「追いかけないの?」

「……っ」

頷きながら涙が溢れる。好きな人の孤独をどうしたら埋められるのだろう。少しは近づけたと思っていた距離は、簡単に離れていく。追いかけても追いかけても、拓海先輩の心にはいつも追いつけないのだ。

「拓海くんが、美葉さんの遺品を鑑定できないのは、心がお母様の存在を受け入れていないからなのではないでしょうか」

「心が受け入れていない?」

傍に歩いてきた深海さんが悲しげに言った。
そして、空くんと同じように私の隣に立つ。

「はい、鑑定は心を覗くも同じ。そしてそれは、逆に自らの心もアンティークに見透かされるという事です」

「アンティークが、心を見透かすんですか?」

「あくまで私の考えです。アンティークは言わば人の心の現身、覗く者の心に応えた時、初めて拓海くんの鑑定は成り立つのではないでしょうか」

深海さんの言葉は難しい。だけどなんとなく、意味を捉えた。つまり拓海先輩が無意識に、お母さんの心を知る事を恐れているという事だ。

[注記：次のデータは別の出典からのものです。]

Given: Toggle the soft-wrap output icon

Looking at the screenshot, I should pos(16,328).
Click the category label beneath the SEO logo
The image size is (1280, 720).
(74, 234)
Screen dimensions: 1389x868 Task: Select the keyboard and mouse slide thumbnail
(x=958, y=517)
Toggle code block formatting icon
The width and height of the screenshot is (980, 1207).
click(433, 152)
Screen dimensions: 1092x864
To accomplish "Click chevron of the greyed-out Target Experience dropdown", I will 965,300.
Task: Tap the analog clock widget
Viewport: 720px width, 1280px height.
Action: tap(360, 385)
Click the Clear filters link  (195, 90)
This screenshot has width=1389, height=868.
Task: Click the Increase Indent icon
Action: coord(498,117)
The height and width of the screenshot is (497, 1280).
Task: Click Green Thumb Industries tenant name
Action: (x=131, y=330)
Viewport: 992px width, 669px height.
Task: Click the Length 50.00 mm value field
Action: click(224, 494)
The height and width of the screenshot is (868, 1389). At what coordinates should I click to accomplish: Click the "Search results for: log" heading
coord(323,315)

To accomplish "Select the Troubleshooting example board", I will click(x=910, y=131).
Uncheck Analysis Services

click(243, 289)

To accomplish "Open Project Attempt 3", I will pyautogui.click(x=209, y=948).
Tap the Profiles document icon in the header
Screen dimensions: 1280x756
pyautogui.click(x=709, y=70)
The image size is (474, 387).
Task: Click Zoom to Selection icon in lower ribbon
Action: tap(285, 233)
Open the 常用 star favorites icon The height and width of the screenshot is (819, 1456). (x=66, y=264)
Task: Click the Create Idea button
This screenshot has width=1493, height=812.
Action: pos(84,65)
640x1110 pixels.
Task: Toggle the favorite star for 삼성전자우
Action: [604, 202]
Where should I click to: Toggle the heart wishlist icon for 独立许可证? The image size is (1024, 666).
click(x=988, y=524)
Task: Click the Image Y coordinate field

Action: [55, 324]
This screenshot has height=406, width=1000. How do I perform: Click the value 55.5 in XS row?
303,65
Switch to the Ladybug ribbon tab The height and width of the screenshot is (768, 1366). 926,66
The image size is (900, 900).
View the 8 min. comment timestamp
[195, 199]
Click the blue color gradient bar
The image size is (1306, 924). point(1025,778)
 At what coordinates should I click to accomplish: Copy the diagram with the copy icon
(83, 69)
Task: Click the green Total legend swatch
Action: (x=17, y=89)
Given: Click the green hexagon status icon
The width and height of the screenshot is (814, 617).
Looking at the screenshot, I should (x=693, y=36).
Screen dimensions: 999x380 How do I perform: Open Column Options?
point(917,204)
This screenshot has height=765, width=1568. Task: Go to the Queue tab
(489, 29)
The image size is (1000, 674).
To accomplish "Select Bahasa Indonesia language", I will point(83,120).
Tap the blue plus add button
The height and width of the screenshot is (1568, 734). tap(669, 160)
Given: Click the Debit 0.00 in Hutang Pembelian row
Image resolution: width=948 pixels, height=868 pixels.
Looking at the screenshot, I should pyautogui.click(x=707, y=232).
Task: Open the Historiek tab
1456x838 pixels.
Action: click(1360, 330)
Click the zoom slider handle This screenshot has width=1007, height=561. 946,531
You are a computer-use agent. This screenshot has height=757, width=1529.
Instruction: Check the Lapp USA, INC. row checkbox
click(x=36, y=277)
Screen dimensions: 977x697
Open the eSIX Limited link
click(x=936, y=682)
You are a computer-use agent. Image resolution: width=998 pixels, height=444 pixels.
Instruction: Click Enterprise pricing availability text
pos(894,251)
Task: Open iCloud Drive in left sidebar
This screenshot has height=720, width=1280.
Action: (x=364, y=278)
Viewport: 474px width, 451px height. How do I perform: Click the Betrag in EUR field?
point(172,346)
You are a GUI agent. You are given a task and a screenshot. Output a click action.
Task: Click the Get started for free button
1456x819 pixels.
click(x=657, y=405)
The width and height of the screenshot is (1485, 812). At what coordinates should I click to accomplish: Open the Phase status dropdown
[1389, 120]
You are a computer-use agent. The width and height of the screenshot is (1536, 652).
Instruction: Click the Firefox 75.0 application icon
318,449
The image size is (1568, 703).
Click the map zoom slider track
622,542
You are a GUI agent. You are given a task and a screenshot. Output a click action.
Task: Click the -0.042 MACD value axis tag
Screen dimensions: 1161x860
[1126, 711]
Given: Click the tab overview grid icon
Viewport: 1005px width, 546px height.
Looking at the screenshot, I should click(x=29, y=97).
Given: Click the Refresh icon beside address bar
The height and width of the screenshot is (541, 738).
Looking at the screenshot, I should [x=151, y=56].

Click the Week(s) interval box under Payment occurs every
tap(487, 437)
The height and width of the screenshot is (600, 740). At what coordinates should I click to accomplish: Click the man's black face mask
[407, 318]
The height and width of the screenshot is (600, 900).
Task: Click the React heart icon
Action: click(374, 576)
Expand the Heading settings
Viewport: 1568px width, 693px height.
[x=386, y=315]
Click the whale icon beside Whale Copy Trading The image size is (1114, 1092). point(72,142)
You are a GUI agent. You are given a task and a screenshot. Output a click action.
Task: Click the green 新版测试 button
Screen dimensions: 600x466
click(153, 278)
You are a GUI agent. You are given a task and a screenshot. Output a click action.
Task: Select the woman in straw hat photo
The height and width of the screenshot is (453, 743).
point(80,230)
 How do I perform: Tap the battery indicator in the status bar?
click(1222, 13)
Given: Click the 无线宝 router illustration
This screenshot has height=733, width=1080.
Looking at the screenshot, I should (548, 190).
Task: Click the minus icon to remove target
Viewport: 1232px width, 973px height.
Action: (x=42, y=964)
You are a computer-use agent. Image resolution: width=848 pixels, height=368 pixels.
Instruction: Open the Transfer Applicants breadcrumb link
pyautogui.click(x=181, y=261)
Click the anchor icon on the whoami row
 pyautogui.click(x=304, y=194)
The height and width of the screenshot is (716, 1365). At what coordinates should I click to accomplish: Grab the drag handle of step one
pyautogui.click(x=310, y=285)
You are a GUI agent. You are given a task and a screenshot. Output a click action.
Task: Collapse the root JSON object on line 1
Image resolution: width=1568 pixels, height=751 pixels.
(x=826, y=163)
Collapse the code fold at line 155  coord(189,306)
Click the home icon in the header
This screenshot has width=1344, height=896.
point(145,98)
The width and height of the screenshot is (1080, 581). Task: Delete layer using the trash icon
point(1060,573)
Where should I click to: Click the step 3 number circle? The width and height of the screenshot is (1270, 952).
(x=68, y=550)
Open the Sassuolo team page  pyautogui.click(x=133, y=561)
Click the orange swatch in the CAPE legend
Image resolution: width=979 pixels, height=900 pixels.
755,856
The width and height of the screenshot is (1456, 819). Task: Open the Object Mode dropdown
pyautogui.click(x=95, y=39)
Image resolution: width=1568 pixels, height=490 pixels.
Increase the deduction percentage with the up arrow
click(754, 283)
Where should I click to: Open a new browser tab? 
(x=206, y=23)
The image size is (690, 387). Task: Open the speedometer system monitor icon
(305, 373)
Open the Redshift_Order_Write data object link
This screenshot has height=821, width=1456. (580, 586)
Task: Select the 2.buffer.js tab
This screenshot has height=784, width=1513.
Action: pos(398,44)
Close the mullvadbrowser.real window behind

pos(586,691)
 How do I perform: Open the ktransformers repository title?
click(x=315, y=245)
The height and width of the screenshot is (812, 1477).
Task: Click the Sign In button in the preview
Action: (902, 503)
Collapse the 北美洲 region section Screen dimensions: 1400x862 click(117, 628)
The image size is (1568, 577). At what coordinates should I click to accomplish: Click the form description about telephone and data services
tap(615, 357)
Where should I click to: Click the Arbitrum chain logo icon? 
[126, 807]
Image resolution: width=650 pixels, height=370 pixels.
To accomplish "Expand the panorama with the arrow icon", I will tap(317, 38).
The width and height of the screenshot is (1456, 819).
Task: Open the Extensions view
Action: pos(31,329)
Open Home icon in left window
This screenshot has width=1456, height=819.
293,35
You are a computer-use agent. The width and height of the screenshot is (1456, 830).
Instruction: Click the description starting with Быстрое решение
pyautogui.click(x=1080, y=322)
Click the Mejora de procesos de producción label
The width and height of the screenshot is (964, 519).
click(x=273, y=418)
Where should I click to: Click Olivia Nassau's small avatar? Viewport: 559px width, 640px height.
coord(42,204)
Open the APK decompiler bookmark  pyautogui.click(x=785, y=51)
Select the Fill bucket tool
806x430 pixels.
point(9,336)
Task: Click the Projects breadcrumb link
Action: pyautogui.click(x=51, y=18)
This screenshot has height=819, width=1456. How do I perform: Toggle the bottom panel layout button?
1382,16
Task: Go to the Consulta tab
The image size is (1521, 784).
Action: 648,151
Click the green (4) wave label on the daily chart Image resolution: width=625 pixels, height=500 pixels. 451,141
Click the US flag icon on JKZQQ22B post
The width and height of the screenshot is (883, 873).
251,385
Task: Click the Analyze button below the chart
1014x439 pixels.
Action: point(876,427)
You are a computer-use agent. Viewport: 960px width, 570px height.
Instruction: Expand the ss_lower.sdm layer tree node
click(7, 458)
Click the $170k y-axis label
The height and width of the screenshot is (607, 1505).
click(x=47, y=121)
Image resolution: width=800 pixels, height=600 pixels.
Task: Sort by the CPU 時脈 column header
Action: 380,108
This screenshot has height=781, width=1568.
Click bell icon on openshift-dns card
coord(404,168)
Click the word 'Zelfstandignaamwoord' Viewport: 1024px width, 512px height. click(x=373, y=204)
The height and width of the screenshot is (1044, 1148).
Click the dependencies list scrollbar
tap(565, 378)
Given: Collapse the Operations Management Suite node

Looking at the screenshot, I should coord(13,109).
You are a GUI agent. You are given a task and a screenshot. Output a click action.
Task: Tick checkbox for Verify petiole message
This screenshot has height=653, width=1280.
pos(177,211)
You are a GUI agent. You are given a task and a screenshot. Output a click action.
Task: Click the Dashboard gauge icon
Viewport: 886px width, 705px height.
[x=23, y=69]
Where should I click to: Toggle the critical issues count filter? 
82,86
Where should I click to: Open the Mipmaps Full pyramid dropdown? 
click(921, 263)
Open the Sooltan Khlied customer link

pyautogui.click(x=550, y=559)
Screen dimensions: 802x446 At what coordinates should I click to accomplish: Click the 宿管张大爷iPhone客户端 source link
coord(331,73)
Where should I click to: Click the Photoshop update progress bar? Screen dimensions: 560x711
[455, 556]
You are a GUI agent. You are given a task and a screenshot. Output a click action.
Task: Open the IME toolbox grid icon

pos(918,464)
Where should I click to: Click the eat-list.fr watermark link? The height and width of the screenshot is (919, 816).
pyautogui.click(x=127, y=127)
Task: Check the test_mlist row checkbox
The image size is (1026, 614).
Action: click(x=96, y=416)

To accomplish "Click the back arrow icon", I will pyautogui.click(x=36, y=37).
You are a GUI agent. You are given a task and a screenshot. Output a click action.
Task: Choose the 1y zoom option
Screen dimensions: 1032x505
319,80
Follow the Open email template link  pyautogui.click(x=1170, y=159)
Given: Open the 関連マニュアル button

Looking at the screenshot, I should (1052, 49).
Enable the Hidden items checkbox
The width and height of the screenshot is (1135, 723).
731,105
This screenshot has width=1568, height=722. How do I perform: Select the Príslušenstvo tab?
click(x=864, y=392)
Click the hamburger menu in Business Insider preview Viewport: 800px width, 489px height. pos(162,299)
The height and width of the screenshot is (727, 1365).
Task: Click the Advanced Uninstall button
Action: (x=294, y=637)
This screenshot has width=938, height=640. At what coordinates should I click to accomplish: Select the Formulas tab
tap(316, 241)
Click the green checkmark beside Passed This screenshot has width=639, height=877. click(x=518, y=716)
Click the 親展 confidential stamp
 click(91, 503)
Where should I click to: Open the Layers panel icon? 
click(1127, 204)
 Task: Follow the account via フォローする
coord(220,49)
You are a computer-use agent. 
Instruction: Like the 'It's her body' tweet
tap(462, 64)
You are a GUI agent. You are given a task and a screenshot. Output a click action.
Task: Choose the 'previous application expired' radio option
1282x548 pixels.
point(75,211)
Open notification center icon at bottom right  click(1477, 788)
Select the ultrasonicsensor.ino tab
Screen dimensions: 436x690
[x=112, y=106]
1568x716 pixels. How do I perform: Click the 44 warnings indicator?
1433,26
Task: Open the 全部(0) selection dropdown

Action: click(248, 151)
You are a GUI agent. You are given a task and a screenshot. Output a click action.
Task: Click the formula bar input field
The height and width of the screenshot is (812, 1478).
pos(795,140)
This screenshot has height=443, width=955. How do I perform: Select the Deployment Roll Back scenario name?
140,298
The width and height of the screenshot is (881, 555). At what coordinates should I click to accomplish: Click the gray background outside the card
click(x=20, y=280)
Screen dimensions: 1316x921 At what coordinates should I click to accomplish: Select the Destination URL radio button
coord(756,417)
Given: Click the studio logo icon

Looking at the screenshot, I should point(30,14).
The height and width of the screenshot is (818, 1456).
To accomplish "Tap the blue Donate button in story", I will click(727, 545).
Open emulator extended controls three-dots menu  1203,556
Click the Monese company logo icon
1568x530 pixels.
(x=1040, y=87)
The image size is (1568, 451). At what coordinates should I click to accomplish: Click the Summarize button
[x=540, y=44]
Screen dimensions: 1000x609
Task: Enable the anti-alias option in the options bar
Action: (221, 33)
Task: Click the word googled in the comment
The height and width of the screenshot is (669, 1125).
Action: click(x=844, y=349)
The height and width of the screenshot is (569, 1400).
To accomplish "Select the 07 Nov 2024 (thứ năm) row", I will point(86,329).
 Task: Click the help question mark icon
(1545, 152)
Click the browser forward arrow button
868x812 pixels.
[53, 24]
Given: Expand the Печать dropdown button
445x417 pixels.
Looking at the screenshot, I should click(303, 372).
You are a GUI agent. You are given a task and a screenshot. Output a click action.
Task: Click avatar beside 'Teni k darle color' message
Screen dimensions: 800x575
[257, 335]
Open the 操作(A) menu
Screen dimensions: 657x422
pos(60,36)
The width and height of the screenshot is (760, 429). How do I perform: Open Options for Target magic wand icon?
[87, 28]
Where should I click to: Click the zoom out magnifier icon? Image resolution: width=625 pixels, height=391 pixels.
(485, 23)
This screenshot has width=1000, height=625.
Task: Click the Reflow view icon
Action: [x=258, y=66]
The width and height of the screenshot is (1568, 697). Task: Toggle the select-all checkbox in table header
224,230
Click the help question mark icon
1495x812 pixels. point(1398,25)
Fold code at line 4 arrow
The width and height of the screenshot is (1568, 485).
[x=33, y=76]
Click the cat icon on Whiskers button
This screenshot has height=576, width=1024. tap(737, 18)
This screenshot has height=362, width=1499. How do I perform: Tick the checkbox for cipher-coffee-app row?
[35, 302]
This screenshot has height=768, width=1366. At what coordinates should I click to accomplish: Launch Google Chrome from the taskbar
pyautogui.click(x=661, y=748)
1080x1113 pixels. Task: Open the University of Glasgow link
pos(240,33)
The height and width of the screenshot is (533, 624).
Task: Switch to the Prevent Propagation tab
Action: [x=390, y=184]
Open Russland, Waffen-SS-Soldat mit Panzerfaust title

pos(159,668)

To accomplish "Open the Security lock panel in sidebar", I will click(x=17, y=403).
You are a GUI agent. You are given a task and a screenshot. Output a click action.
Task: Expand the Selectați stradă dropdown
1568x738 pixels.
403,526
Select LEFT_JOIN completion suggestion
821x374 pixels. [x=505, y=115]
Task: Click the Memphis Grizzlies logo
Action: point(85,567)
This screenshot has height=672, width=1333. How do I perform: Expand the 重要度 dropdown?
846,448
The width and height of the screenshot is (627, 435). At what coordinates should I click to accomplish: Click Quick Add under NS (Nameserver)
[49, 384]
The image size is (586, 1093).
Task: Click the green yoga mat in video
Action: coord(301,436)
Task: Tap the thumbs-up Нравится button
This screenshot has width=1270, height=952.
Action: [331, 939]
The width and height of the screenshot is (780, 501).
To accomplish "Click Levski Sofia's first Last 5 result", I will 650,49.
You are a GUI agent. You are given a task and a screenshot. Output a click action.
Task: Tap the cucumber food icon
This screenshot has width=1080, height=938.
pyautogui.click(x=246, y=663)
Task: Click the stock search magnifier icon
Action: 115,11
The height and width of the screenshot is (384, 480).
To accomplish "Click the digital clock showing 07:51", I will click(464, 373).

それもそうか、ずっとほって置かれたと思っていたのだから。私だって、愛されていなかったらと、怖いと思う。

「でも、拓海先輩は一人じゃないのに……」

こういう時、私はまだ頼ってもらえないのかと落ち込む。結局、この日は夕方近くになって拓海先輩は帰ってきた。一言も言葉を発さず、拓海先輩は部屋に戻ってしまい、私は言葉を交わす事すら出来なかった。